The Ohio Department of Higher Education used data from a series of questions about university responses and education about sexual misconduct. From 2016 to 2017, students receiving prevention training at public universities grew from 29 percent to 56 percent. The number of students getting that training at private colleges also nearly doubled.
Kerry Soller runs the Changing Campus Culture Initiative, which collects the data for the state.
“One of the unique things about our initiative is that it is completely voluntary, it is not legislatively mandated. All of our campuses in Ohio have stepped up to say, ‘This is important to us,’ and they want to take advantage of the resources available to this initiative.”
Soller says this year’s study received twice as many responses as last year’s. She added that Ohio colleges have increased their education and prevention resources.

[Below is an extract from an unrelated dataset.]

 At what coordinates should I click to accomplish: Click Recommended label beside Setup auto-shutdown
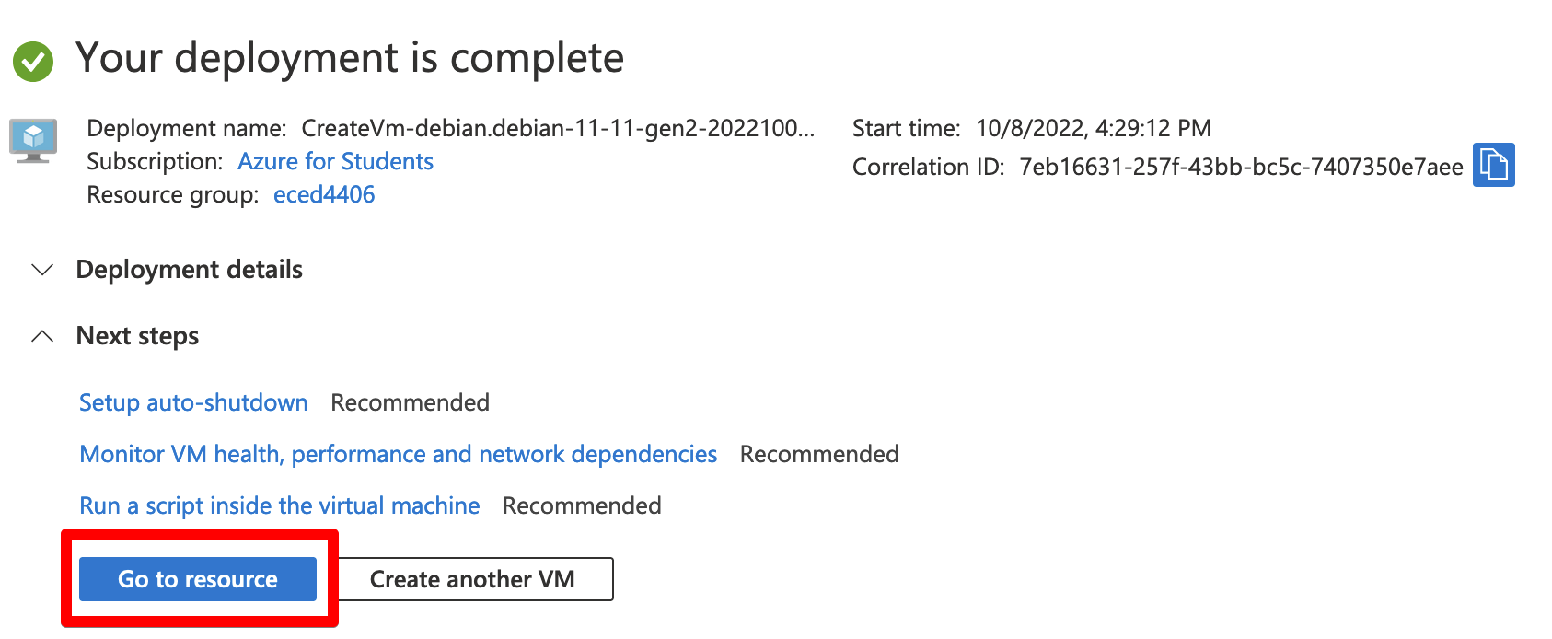410,403
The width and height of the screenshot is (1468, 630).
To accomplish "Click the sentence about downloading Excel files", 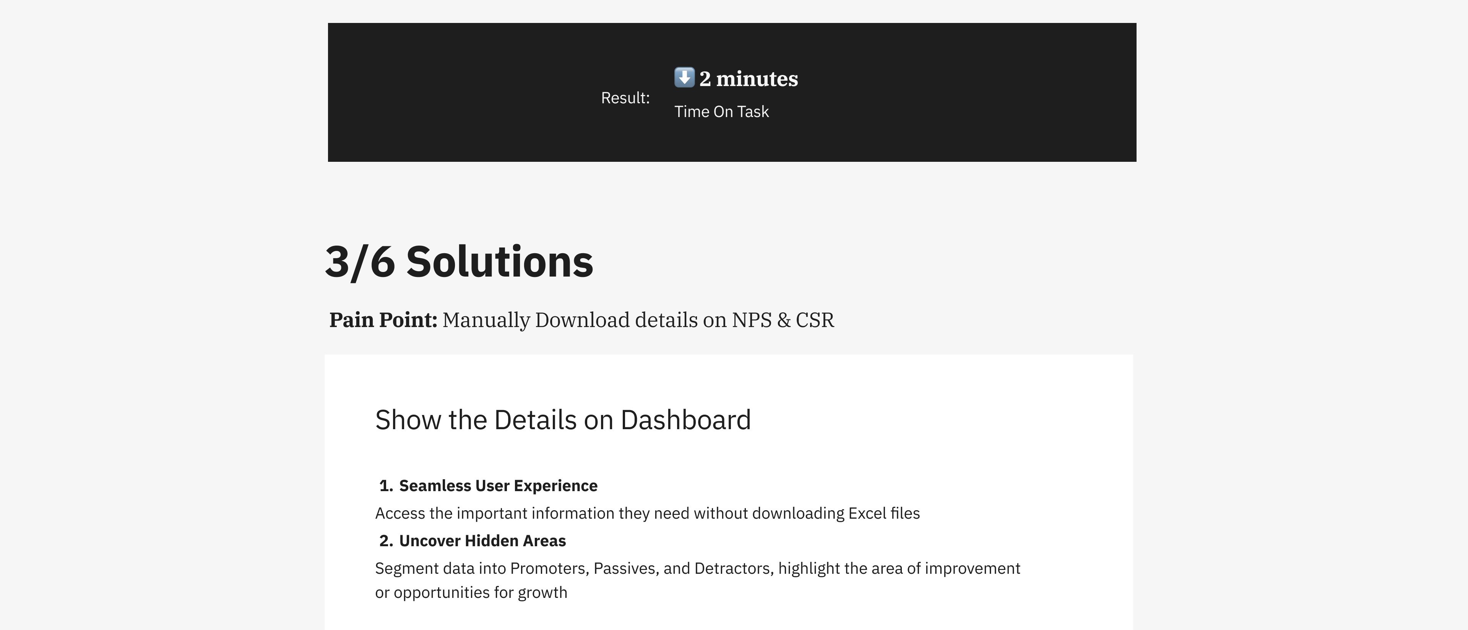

The Office of Sexual and Relationship Violence Support Services at Kent State University offers workshops and presentations on stalking, dating violence and ways bystanders can intervene. More than a thousand students participated in those programs.
Director Jennifer O’Connell says the university will continue to expand its resources.
“We’re going to be launching, in the fall, some additional education that will be through our online program. That will go to all incoming students. So I think the more education we can give to help prevent and just raise awareness, the better.”
She says Kent State’s Title IX office also offers resources on how to report sexual misconduct.